Si la nullité du mariage est prononcée, en principe elle anéantirait rétroactivement le mariage


contracté le 13 juin 2010. Paul et Lucie seraient considérés aux yeux de la loi comme n’ayant
jamais été mariés. Ils seraient considérés comme des concubins. Néanmoins pour limiter les
effets de la nullité la loi admet le mariage putatif. Cela veut dire que le mariage serait nul
mais cette annulation entrainera la dissolution du mariage seulement pour l’avenir comme
dans le cadre du divorce. Les effets passés du mariage seront donc maintenus. En effet aux
termes de l’article 201 du code civil : « Le mariage qui a été déclaré nul produit, néanmoins,
ses effets à l'égard des époux, lorsqu'il a été contracté de bonne foi.

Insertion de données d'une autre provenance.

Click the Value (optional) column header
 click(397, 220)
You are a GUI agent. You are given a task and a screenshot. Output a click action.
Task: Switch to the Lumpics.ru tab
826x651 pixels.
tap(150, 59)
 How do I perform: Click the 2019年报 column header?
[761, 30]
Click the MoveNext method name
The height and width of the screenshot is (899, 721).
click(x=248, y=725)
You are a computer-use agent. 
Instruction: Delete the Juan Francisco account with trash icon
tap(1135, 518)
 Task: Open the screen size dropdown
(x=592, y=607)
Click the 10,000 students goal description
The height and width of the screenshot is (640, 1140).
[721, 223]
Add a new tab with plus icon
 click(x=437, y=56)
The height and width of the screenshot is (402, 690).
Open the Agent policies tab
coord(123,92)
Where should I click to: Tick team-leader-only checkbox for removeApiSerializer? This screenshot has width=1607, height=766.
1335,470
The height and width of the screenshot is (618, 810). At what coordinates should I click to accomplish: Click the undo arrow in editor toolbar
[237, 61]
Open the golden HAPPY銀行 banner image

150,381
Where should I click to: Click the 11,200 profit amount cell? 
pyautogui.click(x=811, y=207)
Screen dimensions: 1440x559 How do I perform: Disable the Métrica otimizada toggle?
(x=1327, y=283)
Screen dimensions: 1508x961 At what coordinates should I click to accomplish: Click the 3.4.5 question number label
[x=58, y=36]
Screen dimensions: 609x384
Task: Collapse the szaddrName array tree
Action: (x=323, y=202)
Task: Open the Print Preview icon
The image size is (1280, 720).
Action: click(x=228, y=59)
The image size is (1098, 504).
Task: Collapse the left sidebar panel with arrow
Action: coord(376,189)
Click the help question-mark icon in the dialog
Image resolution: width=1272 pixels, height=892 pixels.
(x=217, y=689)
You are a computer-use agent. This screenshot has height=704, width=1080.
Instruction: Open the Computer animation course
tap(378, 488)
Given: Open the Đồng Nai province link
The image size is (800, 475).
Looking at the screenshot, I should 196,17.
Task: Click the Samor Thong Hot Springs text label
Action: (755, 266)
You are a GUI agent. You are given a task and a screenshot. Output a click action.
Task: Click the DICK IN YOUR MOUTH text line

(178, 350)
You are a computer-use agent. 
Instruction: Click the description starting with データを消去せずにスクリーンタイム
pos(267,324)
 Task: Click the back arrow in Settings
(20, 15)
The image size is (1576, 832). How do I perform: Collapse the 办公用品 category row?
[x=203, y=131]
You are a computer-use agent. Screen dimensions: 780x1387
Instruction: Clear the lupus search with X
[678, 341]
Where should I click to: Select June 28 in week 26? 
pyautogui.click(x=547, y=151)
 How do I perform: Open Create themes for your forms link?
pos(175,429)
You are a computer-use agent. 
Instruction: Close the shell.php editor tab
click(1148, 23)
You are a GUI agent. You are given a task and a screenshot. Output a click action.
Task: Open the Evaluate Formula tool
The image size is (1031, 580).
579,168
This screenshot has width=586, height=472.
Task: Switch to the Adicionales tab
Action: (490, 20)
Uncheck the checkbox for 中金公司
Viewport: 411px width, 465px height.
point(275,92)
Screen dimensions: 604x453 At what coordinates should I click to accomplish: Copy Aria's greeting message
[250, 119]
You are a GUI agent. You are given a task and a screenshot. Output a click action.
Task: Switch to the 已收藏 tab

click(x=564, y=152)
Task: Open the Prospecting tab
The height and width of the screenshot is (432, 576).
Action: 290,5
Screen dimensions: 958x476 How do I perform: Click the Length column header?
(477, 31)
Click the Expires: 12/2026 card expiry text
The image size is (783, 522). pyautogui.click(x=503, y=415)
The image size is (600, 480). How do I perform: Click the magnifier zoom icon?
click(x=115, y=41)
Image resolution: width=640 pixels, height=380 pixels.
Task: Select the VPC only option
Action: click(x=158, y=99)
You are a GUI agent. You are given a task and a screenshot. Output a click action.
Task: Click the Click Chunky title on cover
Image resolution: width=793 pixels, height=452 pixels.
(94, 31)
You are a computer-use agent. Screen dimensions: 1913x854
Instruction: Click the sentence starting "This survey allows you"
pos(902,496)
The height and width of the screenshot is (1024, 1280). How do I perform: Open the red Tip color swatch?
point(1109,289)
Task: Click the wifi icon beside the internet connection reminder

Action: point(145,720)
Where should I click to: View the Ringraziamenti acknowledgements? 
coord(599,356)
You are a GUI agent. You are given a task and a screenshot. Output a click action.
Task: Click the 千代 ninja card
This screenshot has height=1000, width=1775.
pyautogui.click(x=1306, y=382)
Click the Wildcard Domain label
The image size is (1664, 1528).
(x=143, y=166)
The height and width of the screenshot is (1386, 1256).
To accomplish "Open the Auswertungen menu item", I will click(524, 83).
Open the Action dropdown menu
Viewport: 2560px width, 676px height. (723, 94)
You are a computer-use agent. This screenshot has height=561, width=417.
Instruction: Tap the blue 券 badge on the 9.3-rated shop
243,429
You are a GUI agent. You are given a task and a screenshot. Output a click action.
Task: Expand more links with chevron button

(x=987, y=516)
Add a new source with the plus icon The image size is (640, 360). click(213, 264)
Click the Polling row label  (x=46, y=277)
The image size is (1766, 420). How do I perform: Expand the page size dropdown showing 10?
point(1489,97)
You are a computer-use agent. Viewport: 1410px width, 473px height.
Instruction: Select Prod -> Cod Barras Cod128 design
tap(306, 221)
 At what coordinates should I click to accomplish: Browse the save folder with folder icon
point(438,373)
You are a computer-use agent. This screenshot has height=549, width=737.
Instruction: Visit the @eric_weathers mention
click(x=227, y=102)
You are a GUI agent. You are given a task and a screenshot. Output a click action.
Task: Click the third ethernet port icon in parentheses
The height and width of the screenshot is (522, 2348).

Si la bonne foi n'existe que de la part de l'un des époux, le mariage ne produit ses effets qu'en
faveur de cet époux ». Pour bénéficier de la putativité du mariage, il faut donc au moins que
l’un ou les deux époux soit de bonne foi, c’est-à-dire qu’il ignorait au moment de la
célébration le vice entachant le mariage. À cet égard, la bonne foi est toujours présumée
(art. 2274 C. civ.) : c’est donc à celui qui invoque la mauvaise foi au moment de la
célébration, c’est-à-dire la connaissance par un époux de l’irrégularité, de la prouver. En
l’espèce, Paul ignorait tout des intentions réelles de Lucie au moment du mariage. Il est donc
de bonne foi. L’annulation du mariage ne produira d’effets à son égard que pour l’avenir. En
revanche la mauvaise foi de Lucie la privera du bénéfice du mariage putatif. Le mariage serait
rétroactivement nul à son encontre.

Par rapport aux enfants, le principe que est l’annulation du mariage des parents est sans effet à
leur égard quand bien même les deux parents étaient de mauvaise foi au jour du mariage selon
l’article 202 civ. Néanmoins, puisque Lucie affirme que Paul n’est pas le véritable père
biologique de son enfant, la question de la preuve de la paternité se posera.